Grain-Boundary "Patches" by In Situ Conversion to Enhance Perovskite Solar Cells Stability

Lang Liu; Sheng Huang; Yue Lu; Pengfei Liu; Yizhou Zhao; Congbo Shi; Siyu Zhang; Jiafeng Wu; Haizheng Zhong; Manling Sui; Huanping Zhou; Haibo Jin; Yujing Li; Qi Chen

doi:10.1002/adma.201800544

Grain-Boundary "Patches" by In Situ Conversion to Enhance Perovskite Solar Cells Stability

Adv Mater. 2018 Jun 7:e1800544. doi: 10.1002/adma.201800544. Online ahead of print.

Authors

Lang Liu¹, Sheng Huang¹, Yue Lu², Pengfei Liu¹, Yizhou Zhao¹, Congbo Shi¹, Siyu Zhang¹, Jiafeng Wu¹, Haizheng Zhong¹, Manling Sui², Huanping Zhou³, Haibo Jin¹, Yujing Li¹, Qi Chen^{1

4}

Affiliations

¹ Beijing Key Laboratory of Nanophotonics and Ultrafine Optoelectronic Systems, School of Materials Science & Engineering, Beijing Institute of Technology, Beijing, 100081, China.
² Institute of Microstructure and Properties of Advanced Materials, Beijing University of Technology, Beijing, 100124, China.
³ Department of Materials Science and Engineering, College of Engineering, Peking University, Beijing, 100871, China.
⁴ Advanced Research Institute for Multidisciplinary Science, Beijing Institute of Technology, Beijing, 100081, China.

PMID: 29882254
DOI: 10.1002/adma.201800544

Abstract

The power conversion efficiency of organic-inorganic hybrid perovskite solar cells has increased rapidly, but the device stability remains a big challenge. Previous studies show the grain boundary (GB) can facilitate ion migration and initiate device degradation.

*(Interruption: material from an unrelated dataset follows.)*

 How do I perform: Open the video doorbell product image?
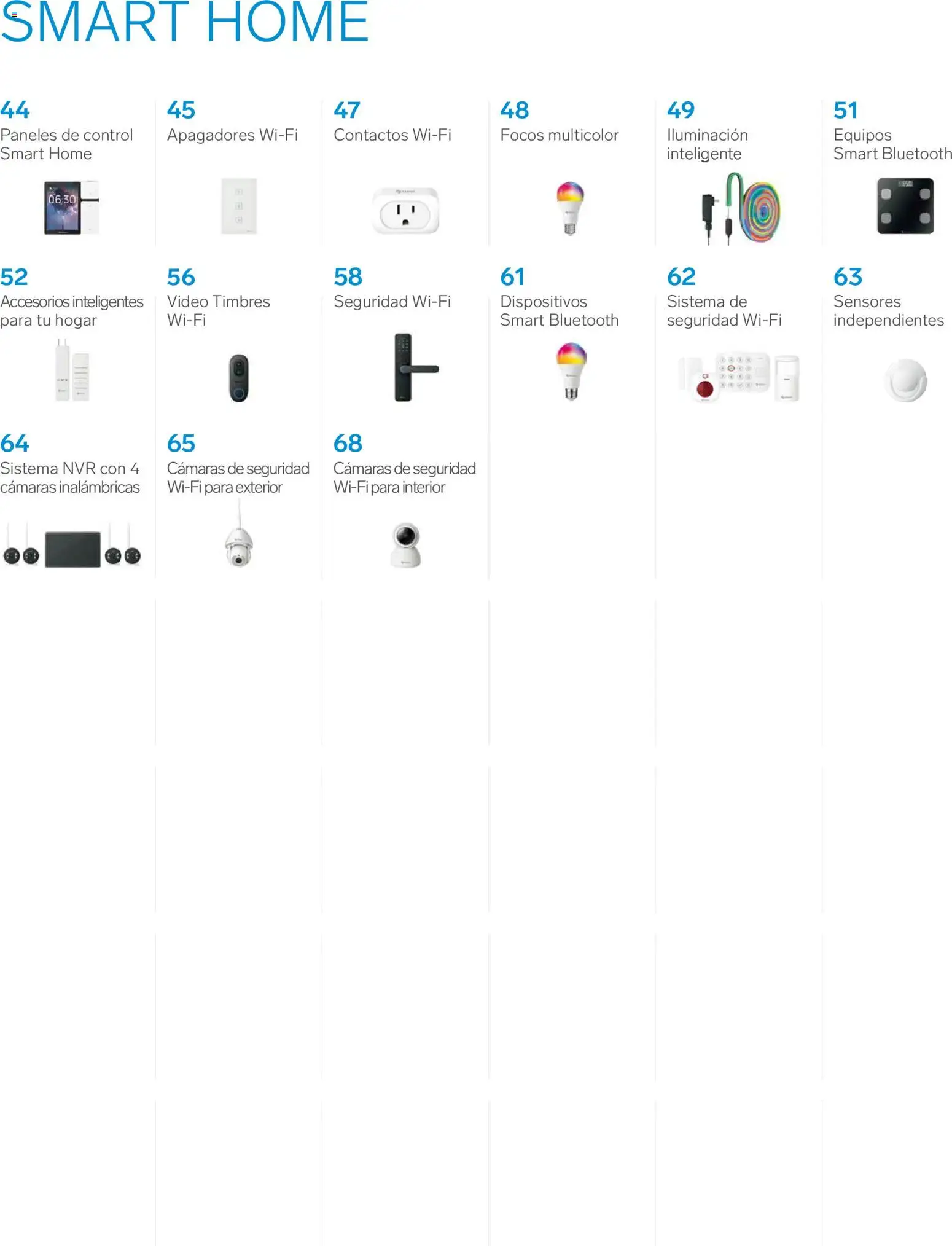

Herein, methimazole (MMI) is employed for the first time to construct a surface "patch" by in situ converting residual PbI₂ at GBs. The resultant MMI-PbI₂ complex can effectively suppress ion migration and inhibit diffusion of the metal electrodes. The origin of the surface "patch" effect and their working mechanisms are investigated experimentally and theoretically at the microscopic level. It hence demonstrates a simple and effective method to prolong the device stability in the context of GB engineering, which could be extensively applied to perovskite-based optoelectronics.

Keywords: grain-boundary engineering; methimazole; patch; perovskite solar cells; stability.